▸ The input:
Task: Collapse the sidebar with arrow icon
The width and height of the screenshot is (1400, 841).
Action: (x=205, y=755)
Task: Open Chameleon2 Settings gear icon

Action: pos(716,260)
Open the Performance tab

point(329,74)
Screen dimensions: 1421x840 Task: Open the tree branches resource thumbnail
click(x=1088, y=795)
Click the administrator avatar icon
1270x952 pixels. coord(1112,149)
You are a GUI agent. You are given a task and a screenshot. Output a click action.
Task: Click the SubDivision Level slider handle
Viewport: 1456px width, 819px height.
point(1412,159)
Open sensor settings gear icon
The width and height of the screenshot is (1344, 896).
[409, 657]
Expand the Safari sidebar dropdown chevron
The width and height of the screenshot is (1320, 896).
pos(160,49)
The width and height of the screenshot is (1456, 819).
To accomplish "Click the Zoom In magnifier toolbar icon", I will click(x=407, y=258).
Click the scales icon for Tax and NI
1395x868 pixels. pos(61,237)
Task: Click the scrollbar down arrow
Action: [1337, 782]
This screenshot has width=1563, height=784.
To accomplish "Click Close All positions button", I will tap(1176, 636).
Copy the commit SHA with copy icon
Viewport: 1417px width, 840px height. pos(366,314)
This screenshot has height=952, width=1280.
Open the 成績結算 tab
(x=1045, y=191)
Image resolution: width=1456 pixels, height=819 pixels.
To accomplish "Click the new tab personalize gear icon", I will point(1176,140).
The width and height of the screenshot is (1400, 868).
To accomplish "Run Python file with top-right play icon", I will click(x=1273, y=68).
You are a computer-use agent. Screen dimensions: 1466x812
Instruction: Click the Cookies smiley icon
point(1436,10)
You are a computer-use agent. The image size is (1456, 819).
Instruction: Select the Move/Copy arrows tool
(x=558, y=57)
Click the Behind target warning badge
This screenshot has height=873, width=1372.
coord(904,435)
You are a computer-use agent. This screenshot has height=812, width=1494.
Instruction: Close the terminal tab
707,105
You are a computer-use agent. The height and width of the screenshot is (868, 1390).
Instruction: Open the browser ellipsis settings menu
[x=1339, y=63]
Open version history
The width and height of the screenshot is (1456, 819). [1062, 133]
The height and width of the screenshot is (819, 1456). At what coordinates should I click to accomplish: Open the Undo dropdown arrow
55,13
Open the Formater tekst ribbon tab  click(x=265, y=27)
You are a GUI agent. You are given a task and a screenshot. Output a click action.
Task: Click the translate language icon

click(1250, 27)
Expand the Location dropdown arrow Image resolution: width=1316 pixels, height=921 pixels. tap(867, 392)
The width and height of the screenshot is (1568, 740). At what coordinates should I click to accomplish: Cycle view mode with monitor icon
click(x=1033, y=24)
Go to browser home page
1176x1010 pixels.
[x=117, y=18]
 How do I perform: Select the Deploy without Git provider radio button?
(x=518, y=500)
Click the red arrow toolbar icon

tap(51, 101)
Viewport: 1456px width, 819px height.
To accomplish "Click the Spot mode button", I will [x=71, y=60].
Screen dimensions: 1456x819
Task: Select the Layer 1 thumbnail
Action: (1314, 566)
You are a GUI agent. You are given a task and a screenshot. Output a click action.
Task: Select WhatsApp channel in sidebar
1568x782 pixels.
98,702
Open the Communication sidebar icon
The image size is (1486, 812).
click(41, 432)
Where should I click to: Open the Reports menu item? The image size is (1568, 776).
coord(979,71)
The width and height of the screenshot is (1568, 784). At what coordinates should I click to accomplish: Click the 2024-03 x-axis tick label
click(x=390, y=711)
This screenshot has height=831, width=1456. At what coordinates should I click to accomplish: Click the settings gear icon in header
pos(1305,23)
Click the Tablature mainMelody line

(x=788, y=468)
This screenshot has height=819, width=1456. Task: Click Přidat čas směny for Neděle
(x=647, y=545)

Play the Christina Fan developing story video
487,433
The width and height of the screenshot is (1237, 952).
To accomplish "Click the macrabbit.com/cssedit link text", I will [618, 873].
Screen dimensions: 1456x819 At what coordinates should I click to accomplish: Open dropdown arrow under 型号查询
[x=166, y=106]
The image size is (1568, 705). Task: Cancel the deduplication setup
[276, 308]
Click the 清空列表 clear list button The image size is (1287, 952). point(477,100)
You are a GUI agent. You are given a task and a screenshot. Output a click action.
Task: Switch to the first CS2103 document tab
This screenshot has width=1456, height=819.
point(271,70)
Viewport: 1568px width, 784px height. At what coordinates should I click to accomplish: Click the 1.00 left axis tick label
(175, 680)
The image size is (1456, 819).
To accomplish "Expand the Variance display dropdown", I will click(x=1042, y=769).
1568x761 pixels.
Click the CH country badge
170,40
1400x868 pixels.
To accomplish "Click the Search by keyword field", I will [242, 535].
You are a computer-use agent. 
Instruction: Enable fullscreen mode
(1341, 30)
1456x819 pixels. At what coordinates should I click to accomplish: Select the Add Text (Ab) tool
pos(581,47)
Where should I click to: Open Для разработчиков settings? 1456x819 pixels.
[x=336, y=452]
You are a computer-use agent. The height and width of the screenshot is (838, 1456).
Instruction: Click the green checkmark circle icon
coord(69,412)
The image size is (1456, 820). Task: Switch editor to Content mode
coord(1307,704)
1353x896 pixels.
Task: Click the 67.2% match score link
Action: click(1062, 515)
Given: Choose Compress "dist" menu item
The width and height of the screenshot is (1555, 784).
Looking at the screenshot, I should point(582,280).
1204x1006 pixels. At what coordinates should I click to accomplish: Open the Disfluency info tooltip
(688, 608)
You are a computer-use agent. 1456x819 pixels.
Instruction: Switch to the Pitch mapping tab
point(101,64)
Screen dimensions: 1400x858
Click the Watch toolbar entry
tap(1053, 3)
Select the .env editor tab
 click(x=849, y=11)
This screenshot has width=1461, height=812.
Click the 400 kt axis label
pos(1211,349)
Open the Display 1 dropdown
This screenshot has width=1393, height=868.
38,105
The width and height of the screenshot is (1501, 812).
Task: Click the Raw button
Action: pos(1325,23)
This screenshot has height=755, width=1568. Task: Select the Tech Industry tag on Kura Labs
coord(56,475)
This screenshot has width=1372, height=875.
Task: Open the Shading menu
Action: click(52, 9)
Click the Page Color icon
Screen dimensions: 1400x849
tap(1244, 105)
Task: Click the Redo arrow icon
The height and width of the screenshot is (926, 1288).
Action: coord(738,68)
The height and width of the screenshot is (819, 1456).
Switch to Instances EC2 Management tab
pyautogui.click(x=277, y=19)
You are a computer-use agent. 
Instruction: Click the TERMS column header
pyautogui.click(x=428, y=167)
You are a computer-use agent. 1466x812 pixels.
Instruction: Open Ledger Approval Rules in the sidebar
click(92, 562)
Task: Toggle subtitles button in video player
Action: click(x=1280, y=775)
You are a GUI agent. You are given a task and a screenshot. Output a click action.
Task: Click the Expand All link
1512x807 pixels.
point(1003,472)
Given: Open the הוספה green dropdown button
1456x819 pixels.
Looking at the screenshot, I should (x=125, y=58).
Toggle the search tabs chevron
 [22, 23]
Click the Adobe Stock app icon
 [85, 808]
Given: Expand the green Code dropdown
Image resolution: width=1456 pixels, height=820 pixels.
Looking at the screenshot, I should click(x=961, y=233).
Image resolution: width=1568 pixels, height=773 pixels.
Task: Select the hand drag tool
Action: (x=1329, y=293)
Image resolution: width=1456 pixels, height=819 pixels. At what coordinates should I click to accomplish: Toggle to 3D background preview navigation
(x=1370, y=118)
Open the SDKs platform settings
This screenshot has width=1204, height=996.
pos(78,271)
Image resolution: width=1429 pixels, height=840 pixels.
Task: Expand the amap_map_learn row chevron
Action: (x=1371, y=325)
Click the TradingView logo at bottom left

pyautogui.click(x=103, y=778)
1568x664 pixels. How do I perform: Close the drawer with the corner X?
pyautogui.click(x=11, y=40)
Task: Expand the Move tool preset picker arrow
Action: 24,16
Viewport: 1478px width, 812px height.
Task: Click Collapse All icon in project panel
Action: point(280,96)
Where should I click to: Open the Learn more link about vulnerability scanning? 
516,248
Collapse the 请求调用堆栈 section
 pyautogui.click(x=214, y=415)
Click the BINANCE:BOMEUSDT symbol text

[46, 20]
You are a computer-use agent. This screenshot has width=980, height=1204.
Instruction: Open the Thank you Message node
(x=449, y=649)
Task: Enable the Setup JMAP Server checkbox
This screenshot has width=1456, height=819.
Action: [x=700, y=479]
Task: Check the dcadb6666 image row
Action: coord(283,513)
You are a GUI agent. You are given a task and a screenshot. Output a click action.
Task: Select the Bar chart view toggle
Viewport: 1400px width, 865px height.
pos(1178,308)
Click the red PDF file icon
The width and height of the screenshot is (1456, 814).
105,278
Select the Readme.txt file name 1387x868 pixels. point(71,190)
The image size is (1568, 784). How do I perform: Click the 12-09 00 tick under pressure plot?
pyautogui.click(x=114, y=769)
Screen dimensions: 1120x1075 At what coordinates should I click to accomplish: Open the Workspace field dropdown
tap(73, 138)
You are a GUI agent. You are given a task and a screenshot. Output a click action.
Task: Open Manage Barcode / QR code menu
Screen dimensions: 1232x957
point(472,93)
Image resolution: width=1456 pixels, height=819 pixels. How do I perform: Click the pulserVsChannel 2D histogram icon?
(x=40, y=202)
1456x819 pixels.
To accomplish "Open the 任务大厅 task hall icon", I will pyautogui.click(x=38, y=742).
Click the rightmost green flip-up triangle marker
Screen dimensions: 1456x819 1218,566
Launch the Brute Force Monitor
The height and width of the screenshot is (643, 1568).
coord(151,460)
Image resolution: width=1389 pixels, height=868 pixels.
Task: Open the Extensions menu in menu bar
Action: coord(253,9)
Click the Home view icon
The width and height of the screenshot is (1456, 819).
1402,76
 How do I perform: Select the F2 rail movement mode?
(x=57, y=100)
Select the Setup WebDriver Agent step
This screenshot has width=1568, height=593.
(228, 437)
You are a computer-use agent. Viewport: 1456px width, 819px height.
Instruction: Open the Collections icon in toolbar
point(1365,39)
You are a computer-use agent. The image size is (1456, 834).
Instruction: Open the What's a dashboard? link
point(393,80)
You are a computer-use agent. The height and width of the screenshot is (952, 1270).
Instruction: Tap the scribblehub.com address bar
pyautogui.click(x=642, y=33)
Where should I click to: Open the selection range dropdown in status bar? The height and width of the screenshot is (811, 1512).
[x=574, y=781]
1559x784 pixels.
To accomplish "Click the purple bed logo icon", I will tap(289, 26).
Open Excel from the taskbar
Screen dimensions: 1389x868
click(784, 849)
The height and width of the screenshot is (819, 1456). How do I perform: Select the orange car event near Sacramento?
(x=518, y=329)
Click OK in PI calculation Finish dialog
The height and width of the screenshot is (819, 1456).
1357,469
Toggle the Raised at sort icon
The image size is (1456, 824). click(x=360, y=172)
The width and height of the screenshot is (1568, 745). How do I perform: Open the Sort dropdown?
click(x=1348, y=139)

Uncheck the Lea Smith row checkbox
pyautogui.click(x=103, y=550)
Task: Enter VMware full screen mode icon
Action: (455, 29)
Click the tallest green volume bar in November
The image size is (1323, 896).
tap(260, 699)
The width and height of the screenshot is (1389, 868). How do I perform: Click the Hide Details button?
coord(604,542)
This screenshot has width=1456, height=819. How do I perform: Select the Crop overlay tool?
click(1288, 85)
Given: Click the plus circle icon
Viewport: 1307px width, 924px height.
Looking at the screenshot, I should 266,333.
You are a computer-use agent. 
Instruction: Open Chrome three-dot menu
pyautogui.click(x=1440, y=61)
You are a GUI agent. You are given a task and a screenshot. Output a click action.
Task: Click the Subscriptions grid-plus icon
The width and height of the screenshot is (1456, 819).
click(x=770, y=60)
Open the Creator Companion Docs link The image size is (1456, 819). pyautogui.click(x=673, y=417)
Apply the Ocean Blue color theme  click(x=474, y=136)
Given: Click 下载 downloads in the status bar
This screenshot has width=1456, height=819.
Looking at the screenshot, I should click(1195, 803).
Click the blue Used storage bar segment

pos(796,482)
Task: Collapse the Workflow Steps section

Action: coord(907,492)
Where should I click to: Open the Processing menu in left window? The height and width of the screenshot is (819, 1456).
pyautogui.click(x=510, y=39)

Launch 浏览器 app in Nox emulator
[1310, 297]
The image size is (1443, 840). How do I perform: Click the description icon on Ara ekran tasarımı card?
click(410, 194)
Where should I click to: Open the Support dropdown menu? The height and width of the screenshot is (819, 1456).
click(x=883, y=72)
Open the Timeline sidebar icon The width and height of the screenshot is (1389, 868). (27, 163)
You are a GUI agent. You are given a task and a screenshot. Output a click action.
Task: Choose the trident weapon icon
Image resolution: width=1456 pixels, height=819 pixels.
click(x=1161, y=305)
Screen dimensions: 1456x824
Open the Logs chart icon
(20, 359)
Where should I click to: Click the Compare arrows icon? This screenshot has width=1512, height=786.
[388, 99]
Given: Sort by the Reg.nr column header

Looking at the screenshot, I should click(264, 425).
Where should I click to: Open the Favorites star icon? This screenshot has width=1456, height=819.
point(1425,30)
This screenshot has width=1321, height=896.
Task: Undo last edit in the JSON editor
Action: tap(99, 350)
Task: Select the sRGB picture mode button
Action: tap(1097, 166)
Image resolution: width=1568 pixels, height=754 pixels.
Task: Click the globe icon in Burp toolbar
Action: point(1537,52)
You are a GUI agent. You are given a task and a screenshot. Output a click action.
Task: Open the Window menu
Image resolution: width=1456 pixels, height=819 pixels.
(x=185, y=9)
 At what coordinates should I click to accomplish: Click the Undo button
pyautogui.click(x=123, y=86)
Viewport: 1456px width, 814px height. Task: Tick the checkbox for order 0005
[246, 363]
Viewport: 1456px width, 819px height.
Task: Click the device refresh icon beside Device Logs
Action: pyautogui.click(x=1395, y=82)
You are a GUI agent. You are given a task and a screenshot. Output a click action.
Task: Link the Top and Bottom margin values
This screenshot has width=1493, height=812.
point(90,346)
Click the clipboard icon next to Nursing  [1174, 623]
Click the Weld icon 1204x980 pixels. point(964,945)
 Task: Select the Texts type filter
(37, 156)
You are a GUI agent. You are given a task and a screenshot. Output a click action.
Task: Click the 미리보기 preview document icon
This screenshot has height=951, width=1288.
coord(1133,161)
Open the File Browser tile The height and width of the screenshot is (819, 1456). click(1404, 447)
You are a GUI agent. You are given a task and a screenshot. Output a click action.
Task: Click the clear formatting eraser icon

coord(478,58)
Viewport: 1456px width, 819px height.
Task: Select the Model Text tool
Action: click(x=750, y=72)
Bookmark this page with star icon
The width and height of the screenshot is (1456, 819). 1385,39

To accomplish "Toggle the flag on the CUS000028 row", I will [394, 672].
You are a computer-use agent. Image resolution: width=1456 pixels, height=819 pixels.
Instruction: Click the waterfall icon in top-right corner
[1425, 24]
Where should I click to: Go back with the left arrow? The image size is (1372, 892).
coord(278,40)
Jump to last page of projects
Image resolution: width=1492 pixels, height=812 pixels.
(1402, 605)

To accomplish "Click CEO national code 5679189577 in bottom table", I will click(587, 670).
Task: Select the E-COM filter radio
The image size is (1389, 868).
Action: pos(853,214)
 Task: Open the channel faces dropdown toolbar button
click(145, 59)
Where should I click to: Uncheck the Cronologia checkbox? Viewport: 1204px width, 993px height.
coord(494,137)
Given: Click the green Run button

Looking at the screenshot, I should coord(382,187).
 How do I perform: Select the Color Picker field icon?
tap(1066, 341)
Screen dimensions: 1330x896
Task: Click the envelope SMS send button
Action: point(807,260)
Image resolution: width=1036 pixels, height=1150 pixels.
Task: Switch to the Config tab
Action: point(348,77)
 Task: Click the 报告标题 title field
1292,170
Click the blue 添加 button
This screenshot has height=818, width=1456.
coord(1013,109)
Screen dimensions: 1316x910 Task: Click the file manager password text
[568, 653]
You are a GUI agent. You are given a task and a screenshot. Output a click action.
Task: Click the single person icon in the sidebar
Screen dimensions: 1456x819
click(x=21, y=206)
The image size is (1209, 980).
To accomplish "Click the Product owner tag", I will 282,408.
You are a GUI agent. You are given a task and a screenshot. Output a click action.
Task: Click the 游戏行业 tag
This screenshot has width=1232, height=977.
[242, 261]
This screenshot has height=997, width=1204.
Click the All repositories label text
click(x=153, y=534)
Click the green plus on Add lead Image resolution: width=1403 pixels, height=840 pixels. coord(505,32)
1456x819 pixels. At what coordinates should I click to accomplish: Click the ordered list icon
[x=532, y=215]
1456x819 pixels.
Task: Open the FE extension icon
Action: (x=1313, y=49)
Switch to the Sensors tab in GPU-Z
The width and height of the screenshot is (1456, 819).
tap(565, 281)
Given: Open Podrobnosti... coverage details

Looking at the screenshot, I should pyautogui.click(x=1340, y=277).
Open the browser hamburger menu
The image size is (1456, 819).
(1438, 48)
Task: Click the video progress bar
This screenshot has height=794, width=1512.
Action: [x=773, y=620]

▸ Exercise requirements: Each line holding the word "document" must be copied from the data.

▸ Expected output:
Task: Switch to the first CS2103 document tab
Task: Click the 미리보기 preview document icon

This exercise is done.